● **What the exercise asks**
Return the material exactly, first line through the line containing "The image size is (1038, 426).", and nothing more. Pictures stay out.

- - -

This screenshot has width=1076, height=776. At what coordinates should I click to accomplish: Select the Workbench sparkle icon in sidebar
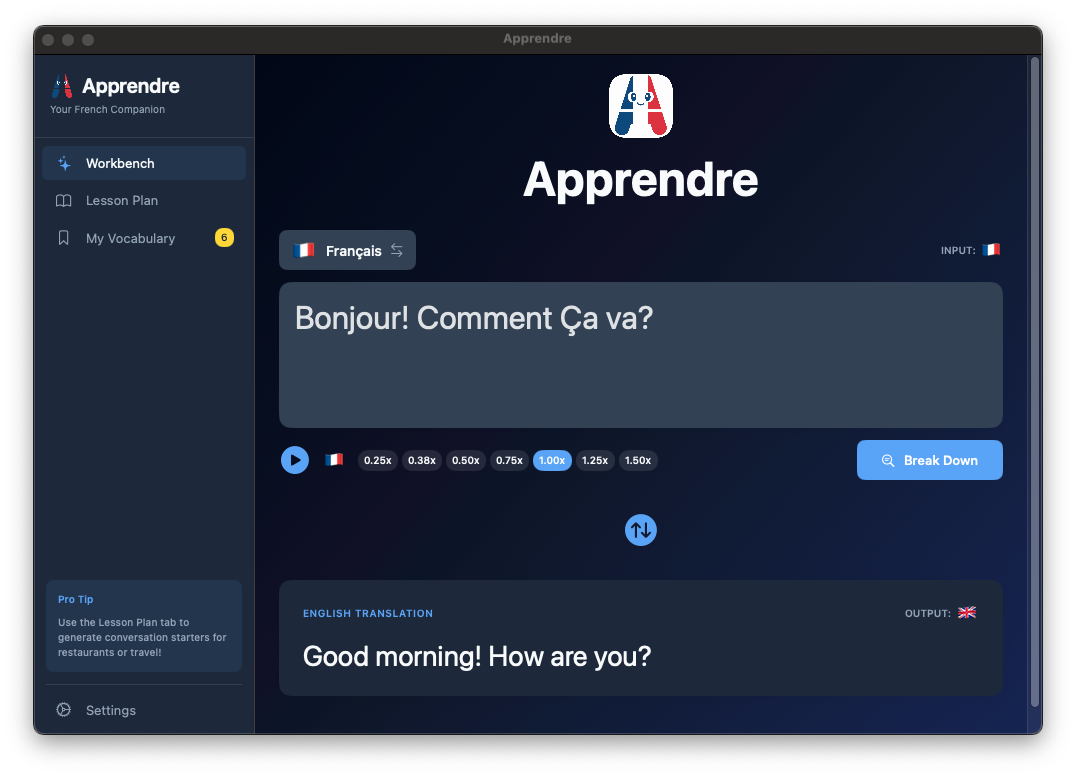coord(63,162)
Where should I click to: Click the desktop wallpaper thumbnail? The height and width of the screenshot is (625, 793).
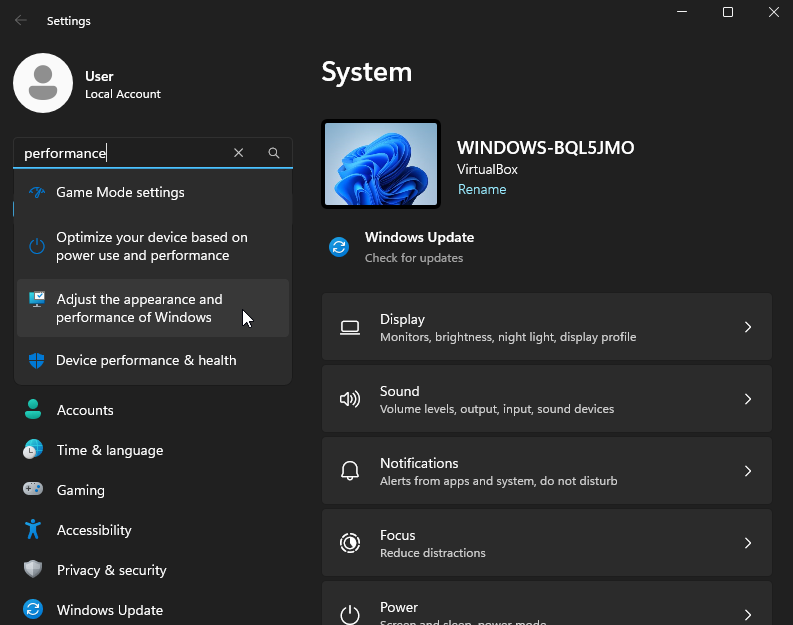381,164
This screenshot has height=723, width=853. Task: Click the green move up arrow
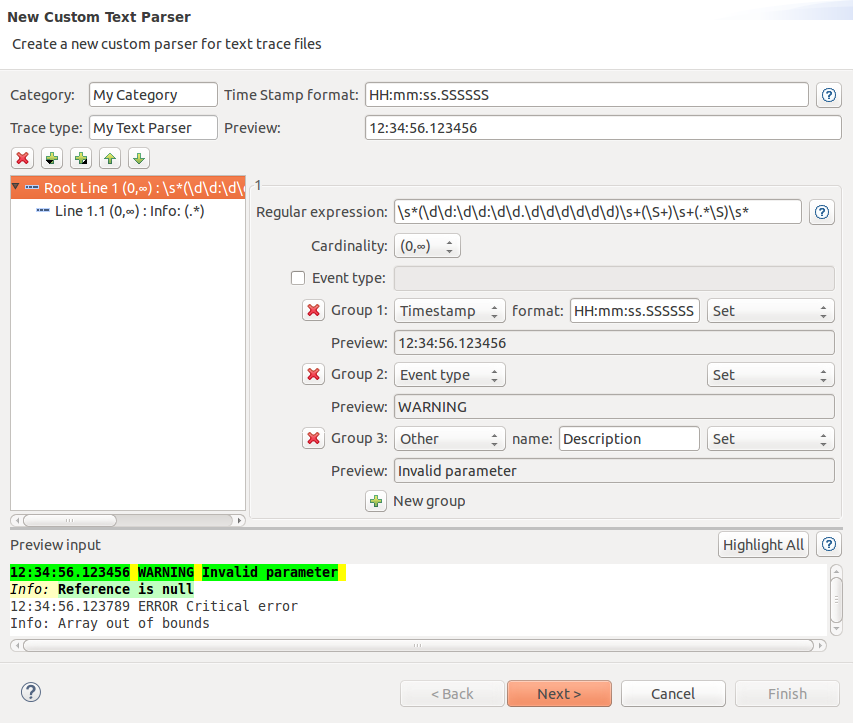click(x=110, y=158)
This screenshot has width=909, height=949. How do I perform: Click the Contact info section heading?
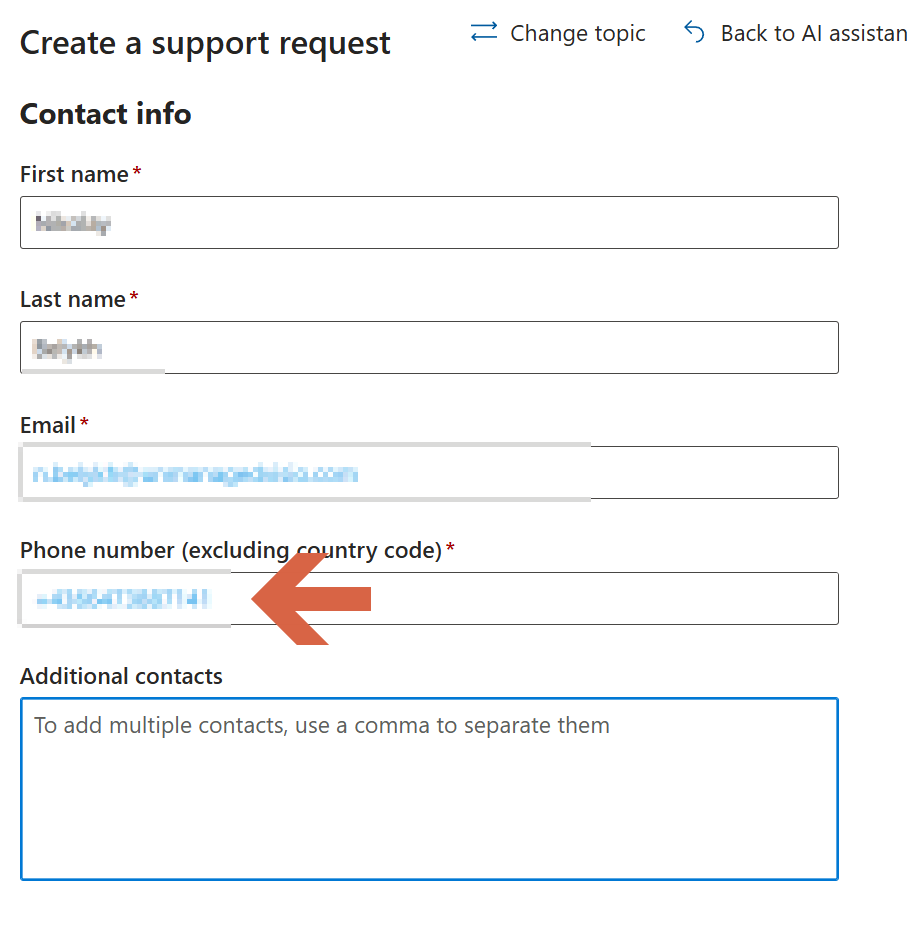point(105,114)
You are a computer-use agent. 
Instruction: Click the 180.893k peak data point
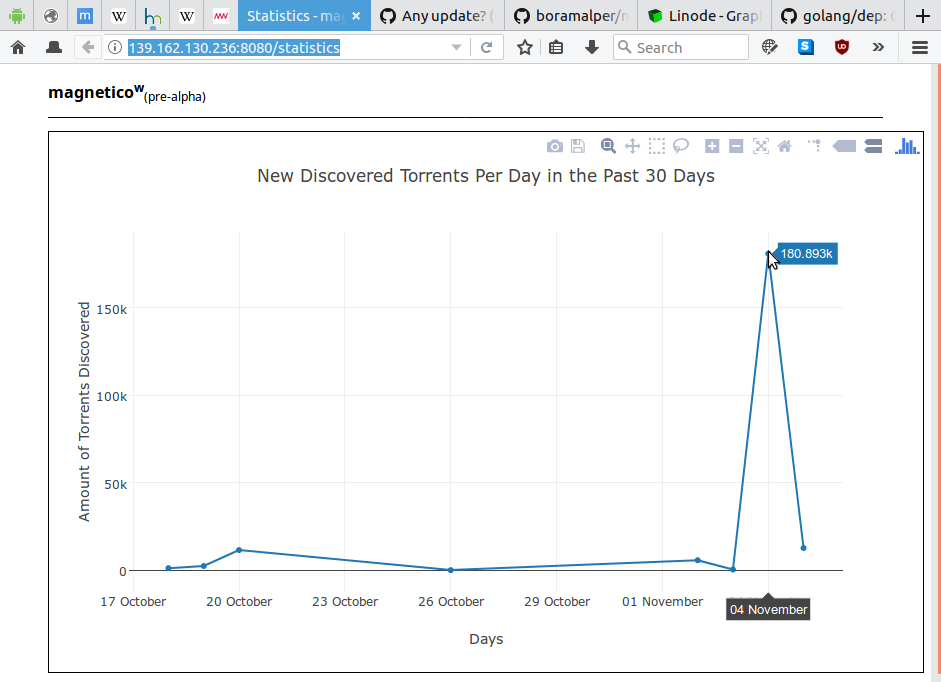click(768, 254)
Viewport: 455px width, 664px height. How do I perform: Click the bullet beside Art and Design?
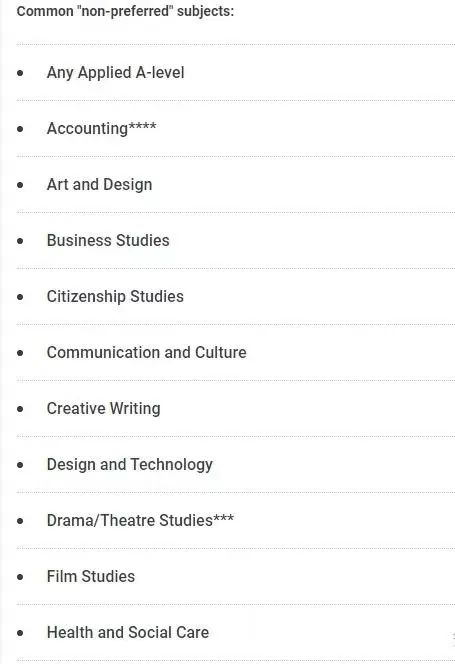coord(20,185)
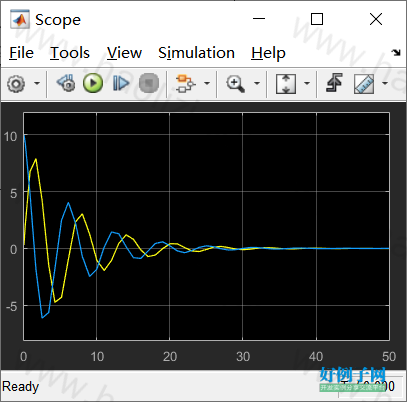The image size is (407, 402).
Task: Expand the scale axes dropdown arrow
Action: [307, 83]
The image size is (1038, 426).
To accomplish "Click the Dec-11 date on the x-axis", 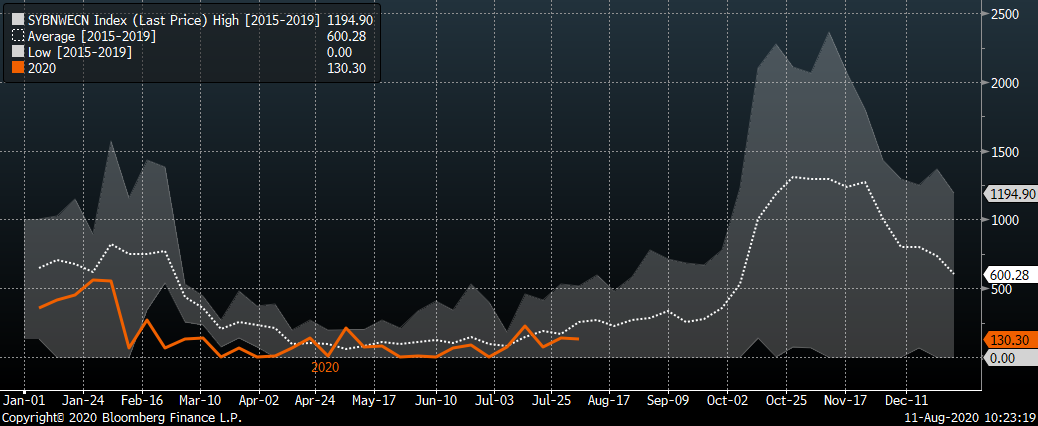I will [904, 398].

- - -

● **Exercise solution**
This screenshot has width=1076, height=776. At what coordinates should I click to accomplish: Select the Workbench sparkle icon in sidebar
coord(63,162)
Where should I click to: Click the desktop wallpaper thumbnail? The height and width of the screenshot is (625, 793).
381,164
This screenshot has height=723, width=853. Task: Click the green move up arrow
click(x=110, y=158)
This screenshot has width=909, height=949. How do I perform: Click the Contact info section heading?
point(105,114)
You are a computer-use agent. 
Instruction: Click the 180.893k peak data point
click(768, 254)
Viewport: 455px width, 664px height. How do I perform: Click the bullet beside Art and Design?
coord(20,185)
The image size is (407, 402).
Task: Expand the scale axes dropdown arrow
Action: [307, 83]
The image size is (1038, 426).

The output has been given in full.